Historical framework
Transgendered people have existed throughout history. Several cultures have integrated behaviours related to sex and gender that today would be seen by North American culture as incongruent with socially acceptable behaviours.[8]
At the turn of the twentieth century, transsexualism became a medical phenomenon. German physician Magnus Hirshfield founded the Scientific Humanitarian Committee in 1897 to examine homosexuality, transsexualism, and other aspects of sexual and gender identity outside the expected norms of the day. Later the Diagnostic Statistical Manual on Psychiatric Disorders[9] (current edition referred to as “DSM IV”) included Gender Dysphoria to identify the lack of congruence between gender identity and birth-assigned sex.
In 1952, Christine Jorgensen was the first individual to publicly disclose her sex reassignment surgery. In 1966, Dr. Harry Benjamin, an endocrinologist, and sexologist published The Transsexual Phenomenon.[10] He notes, among other things, that psychotherapy is an ineffective ‘cure’ for transsexualism and that sex reassignment surgery could allow the transsexual to experience greater congruence between felt gender identity and birth assigned sex.
The Harry Benjamin International Gender Dysphoria Association now sets out minimum criteria for sex reassignment surgery. These criteria are the basis for standards in gender identity clinics including the Gender Identity Clinic at the Clarke Institute of Psychiatry.

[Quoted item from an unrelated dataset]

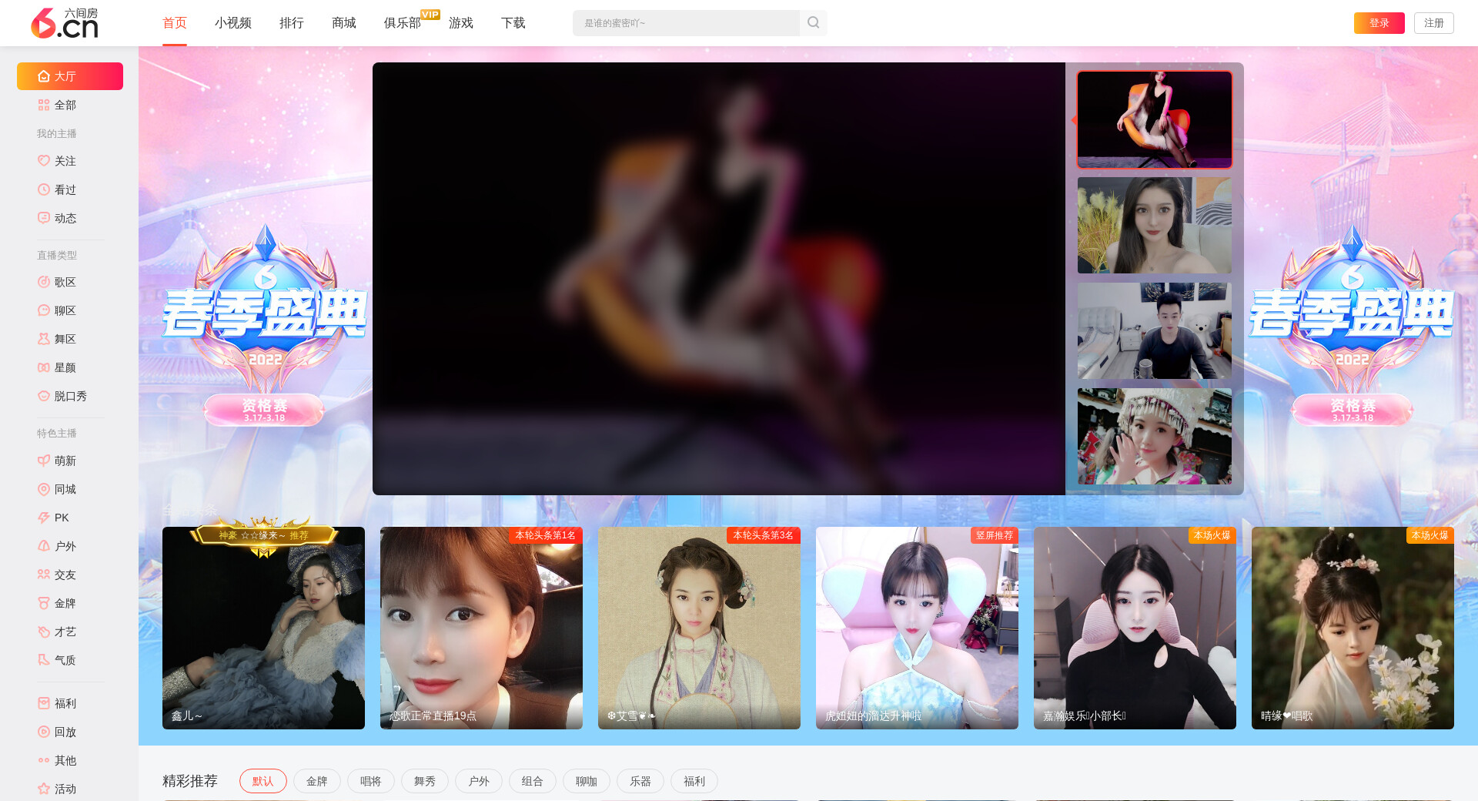Viewport: 1478px width, 801px height.
Task: Select the PK lightning icon
Action: (44, 518)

For several decades, transgendered people have been assessed and identified in relation to a ‘medicalised’ identity or model.[11] For example, a transsexual is considered a medical phenomenon and not as a whole person with a distinct and variant gender identity. Transsexuals remain relatively invisible in society, except within the context of the gay, lesbian and bisexual communities where they are not necessarily identified as transgendered, nor are they always accepted.
Politicisation of transgender issues is also reflected in the grass roots-initiated International Bill of Gender Rights.[12] This document addresses areas of oppression for transgendered people as well as the following rights:
- the right to define gender identity;
- the right to free expression of gender identity;
- the right to control and change one’s own body;
- the right to competent medical and professional care;
- the right to sexual expression;
- the right to form committed loving relationships and enter into marital contracts; and
- the right to conceive or adopt children, to nurture and have custody of children and exercise of parental rights.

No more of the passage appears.